2012 Oscars: Cinematography

This is a strong year for this category, featuring strong work in strong films, and including a few long overlooked nominees. The nominees range from flashy 3D CGI work to subtle, tableau-crafting compositions, with some retro homage and bold colorful action sequences thrown in for fun. Almost any of these nominees could win and deserve it, but a few stand above the rest.
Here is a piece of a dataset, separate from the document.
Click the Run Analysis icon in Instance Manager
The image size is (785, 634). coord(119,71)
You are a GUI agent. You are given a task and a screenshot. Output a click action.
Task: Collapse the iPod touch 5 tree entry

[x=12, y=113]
Anna Karenina - Seamus McGarvey
Django Unchained - Robert Richardson
Life of Pi - Claudio Miranda
Lincoln - Janusz Kaminski
Skyfall - Richard Deakins

5. Anna Karenina

Basically, the camerawork here was just capturing all the movement of the sets and actors. Which is no small feat, to be fair, and the theatrical lighting is impressive. I saw one article, though, that suggests the long take of Anna and Vronsky dancing almost deserves this award by itself... except it was really a triumph of staging and choreography more than cinematography, and was really just ripping off (or perhaps intentionally referencing) the scene from West Side Story where Tony and Maria meet for the first time. 

4. Django Unchained

Richardson is always remarkable, but in Django, all of the B-movie flourishes and fast zooms distracted more than enhanced. And although there was certainly gorgeous scenery shots and a great Western feel, the work here seemed more serviceable than really interesting.

3. Skyfall

Roger Deakins isn't a big budget action movie cinematographer. But then, Skyfall isn't your typical action movie. Even the basic action scenes like motorcycle chases were framed somehow more elegantly than they had any right to be. And the lighting schemes in the Macau casino, the fight in the skyscraper, and obviously all the fire and nighytime photography at the climax... well, it's all breathtakingly beautiful work that elevates this Bond flick to visual poetry. That said, having the best cinematography in an action film of the year doesn't necessarily mean it's the best cinematography of any film of the year, there...

2. Lincoln

It's almost not even noticeable how hard Kaminski was working here. It's very tempting and almost very easy nowadays to give way to epic crane shots, fast hand-held work, and strikingly wide lens angles or shallow depths of field. But Kaminski restrains so much here. He locks his camera down or if he moves it, it does so so slowly as to be almost imperceptible. He allows his composition and Spielberg's blocking to dictate his camera. And these are the conscious decisions of a master - don't forget this is the guy who helped popularize the docu-drama shaky-cam with Schindler's List and Saving Private Ryan, so he can do all of that too, but that's not what Lincoln calls for. This is a film that calls for a claustrophobically shot cabinet meeting, with cigar smoke in the air and a shuttered windows letting only the necessary light seep in. Or white-washed windows with sunlight flooding the halls of Congress, keeping the outside world both invisible and impossibly bright. There is so much going on here, if you blink you might miss it. I very nearly wish this would win, if it weren't for...

1. Life of Pi

I'm still not sure what to do with the relationship between heavy visual effects use and the cinematography.  How much credit should Miranda get for images which were likely constructed in a computer? I'm not entirely sure, but neither can I deny the fact that the images captured here were utterly transcendent. And there was plenty of principal photography on the water and of course on sets during the opening scenes of Pi's childhood, so it's not exactly Pixar we're talking about. And does adding a digital sunset, for instance, really compromise the work of the cinematographer any more than the heavy color correction that almost certainly went to Skyfall compromises Deakins'? The sinking of the Tsimtsum was a triumph of visual effects, yes, but also of cinematography. And nighttime on the floating island? Well sure the meerkats were digital, but the lighting on Pi during his night in the trees was haunting. I'm going to continue a philosophical debate in my head for a while about the relationship between CGI and the Cinematographer, but this year at least, I can't deny the partnership was a necessary symbiotic one when it comes to the most visually stunning work this year. You can't have one without the other here, so I say give them both Oscars.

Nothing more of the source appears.